« Longtemps l’histoire produite, publiée et enseignée a été une histoire produite par des hommes, à partir de sources écrites par des hommes, et qui faisait le récit de l’histoire des hommes. Une histoire qui laissait croire que l’on parlait de l’espèce humaine (hommes et femmes) mais qui, en y regardant de plus près, ne parlait que de la moitié de l’humanité – la moitié masculine. On parlait des hommes (forcément grands), des foules dans lesquelles on ne voyait que des hommes, des ouvriers, sans parler des ouvrières… »

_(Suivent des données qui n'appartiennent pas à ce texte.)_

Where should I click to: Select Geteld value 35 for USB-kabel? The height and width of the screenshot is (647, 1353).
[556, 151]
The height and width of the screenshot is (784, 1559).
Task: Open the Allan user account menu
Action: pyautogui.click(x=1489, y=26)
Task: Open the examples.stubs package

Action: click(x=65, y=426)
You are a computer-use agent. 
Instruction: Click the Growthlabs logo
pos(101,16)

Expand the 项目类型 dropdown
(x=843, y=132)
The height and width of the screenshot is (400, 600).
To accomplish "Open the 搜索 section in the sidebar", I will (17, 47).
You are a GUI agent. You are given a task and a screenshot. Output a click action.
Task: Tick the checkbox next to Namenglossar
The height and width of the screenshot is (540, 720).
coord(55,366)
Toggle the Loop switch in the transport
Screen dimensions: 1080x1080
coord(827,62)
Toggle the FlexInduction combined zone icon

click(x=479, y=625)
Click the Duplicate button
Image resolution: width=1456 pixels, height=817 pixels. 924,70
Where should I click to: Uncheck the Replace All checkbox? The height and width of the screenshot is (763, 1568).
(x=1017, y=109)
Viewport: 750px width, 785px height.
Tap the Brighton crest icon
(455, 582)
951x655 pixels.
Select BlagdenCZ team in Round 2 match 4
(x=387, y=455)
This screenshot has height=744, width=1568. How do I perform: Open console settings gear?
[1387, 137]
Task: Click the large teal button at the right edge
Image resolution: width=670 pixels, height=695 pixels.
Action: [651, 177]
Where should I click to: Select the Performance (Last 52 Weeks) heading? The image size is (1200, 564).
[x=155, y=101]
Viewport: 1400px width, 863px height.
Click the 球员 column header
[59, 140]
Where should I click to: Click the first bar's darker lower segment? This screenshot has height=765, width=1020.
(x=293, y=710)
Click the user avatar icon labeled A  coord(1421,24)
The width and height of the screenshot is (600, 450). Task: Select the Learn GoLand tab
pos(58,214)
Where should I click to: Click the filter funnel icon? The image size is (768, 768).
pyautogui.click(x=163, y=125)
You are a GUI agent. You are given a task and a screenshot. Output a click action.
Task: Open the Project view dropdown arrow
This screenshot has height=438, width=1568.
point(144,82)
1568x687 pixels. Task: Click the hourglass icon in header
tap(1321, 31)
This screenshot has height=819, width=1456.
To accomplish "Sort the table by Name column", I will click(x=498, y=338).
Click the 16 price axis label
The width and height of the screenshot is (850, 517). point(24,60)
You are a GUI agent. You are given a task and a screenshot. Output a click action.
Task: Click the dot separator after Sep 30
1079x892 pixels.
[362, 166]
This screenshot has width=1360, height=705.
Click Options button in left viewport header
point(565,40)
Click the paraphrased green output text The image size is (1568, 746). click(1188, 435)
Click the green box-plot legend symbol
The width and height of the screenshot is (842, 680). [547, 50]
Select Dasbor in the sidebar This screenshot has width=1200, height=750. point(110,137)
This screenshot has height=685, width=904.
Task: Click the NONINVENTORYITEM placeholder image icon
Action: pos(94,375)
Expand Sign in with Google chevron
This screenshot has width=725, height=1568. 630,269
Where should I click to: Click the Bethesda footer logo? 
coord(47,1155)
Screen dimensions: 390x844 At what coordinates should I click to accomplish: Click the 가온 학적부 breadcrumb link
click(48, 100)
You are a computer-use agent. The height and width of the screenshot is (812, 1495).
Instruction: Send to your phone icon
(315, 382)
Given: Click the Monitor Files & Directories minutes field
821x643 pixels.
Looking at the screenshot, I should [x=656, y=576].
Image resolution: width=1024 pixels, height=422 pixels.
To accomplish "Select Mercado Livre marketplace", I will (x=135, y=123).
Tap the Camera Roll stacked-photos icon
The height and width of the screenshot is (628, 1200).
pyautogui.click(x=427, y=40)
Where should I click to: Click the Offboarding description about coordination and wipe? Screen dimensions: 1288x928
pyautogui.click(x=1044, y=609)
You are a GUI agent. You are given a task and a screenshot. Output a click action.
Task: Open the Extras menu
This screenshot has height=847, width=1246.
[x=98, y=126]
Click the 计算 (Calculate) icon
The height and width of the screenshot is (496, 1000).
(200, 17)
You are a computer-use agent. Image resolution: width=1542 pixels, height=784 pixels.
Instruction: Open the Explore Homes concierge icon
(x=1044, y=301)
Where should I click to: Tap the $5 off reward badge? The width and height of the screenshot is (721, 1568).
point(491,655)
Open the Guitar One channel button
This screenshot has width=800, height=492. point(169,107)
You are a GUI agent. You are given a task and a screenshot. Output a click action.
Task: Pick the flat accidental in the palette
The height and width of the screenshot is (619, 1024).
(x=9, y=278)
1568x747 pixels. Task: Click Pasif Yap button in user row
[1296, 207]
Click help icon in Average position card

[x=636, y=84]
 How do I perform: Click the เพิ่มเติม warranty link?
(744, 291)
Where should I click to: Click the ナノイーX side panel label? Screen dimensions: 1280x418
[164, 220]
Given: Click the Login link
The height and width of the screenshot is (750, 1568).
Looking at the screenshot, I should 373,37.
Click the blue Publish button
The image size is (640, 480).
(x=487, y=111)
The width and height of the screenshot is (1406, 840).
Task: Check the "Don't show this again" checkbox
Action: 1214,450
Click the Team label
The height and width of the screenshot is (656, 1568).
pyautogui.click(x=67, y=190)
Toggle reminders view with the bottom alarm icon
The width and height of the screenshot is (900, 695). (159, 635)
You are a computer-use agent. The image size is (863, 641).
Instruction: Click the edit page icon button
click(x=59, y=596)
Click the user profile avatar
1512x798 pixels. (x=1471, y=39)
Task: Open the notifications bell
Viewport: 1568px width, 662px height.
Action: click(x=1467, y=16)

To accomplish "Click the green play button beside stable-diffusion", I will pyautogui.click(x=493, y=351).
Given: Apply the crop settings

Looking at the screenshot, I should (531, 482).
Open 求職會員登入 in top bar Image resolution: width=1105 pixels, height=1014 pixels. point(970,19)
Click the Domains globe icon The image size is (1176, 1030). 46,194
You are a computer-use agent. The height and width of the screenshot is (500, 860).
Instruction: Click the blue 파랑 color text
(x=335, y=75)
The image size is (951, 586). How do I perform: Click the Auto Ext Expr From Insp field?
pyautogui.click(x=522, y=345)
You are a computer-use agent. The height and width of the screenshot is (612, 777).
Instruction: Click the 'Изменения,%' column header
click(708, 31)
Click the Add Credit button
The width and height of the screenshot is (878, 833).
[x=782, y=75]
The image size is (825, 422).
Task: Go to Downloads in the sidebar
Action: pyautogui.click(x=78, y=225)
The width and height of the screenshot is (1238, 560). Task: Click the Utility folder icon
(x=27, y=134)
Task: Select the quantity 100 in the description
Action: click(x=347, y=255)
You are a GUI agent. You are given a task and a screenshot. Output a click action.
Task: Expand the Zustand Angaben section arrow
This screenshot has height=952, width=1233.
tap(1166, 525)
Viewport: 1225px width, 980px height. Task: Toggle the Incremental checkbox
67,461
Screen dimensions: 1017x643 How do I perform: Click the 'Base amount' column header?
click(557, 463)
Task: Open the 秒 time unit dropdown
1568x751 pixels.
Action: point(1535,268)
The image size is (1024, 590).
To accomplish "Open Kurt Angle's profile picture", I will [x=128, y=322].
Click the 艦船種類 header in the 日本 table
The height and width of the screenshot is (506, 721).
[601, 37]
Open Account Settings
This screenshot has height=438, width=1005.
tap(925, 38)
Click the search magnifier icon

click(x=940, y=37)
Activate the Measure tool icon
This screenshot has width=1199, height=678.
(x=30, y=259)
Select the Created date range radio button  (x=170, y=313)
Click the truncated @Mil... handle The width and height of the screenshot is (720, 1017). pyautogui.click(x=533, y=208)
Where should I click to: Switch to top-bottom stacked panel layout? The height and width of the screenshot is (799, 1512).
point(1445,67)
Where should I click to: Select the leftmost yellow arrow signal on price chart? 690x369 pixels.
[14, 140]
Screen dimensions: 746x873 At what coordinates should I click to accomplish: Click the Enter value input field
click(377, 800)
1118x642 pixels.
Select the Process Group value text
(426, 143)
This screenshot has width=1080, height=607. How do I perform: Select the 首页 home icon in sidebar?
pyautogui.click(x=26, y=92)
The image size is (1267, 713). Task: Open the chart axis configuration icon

Mathilde Larrère nous emporte dans une histoire des luttes des femmes en France, de la Révolution française à la vague #MeToo et comme « le féminisme ne peut se raconter au singulier », elle met en valeur tous les combats, ceux restés dans l’ombre, ceux pour lesquels un féminisme souvent blanc, bourgeois et hétérosexuel ne laisse pas de place. Ce sont les luttes des femmes racisées, des femmes des classes populaires et des lesbiennes qui « ont considérablement apporté aux luttes féministes françaises ». Par ailleurs, en rappelant que les luttes d’aujourd’hui sont liées à celles d’hier, l’autrice nous fait de suite comprendre que contrairement à ce que souvent les médias contemporains tentent d’expliquer voire d’instrumentaliser, il n’y a pas de nouvelles lubies féministes. Ainsi, on peut dire par exemple qu’un article de Hubertine Auclert de 1898 qui réclame avec force la féminisation de la langue est aujourd’hui l’équivalent d’une tribune de juillet 2019 de la linguiste Eliane Vienot et du juriste Benjamin Moron-Puech.
© Fred Sochard
L’Histoire des femmes est une histoire de l’invisibilisation de celles-ci, il y a peu de sources car les hommes tenant souvent les rênes du pouvoir ne laissent pas de place dans les écrits à celles qui pourtant sont présentes au quotidien, agissent, soutiennent, mènent des actions ou survivent. Mathilde Larrère explique que ce n’est qu’à partir des années 70, que des professeures d’histoire à l’université comme Michelle Perrot, s’emparent du sujet de la place des femmes dans l’histoire. Cela inspire des chercheuses et progressivement tous ces écrits et colloques inédits glissent vers d’autres sujets, d’autres thématiques. On parle d’études de genre, d’analyses intersectionnelles qui en France ont « mis beaucoup de temps à s’imposer, parce qu’il y a eu une résistance idéologique ». Le livre fait d’ailleurs clairement apparaître cette constante, ce réflexe réactionnaire de la société française sur les sujets relatifs au féminisme mais pas seulement. On pourrait aussi parler du rapport de celle-ci au racisme mais ce n’est pas le sujet ici.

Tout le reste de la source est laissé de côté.